■ Records for the exercise
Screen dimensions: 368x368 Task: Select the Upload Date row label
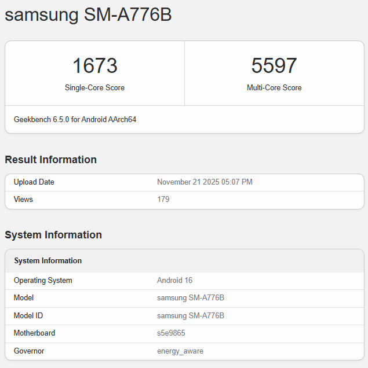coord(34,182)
==
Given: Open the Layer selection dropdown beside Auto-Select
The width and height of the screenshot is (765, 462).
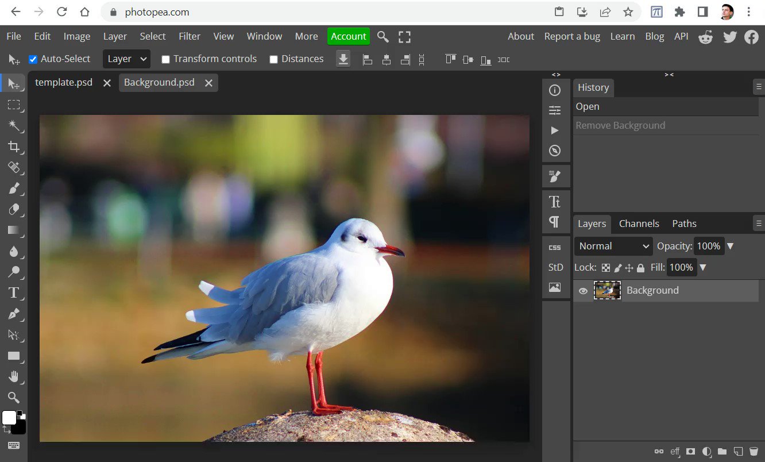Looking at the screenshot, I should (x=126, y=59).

■ Stated goal
Could you print everything from the line containing "Given: Open the" down to the line containing "Looking at the", including both of those lines and leaving the pictures out?

■ Complete response
Given: Open the Layer selection dropdown beside Auto-Select
The width and height of the screenshot is (765, 462).
Looking at the screenshot, I should (x=126, y=59).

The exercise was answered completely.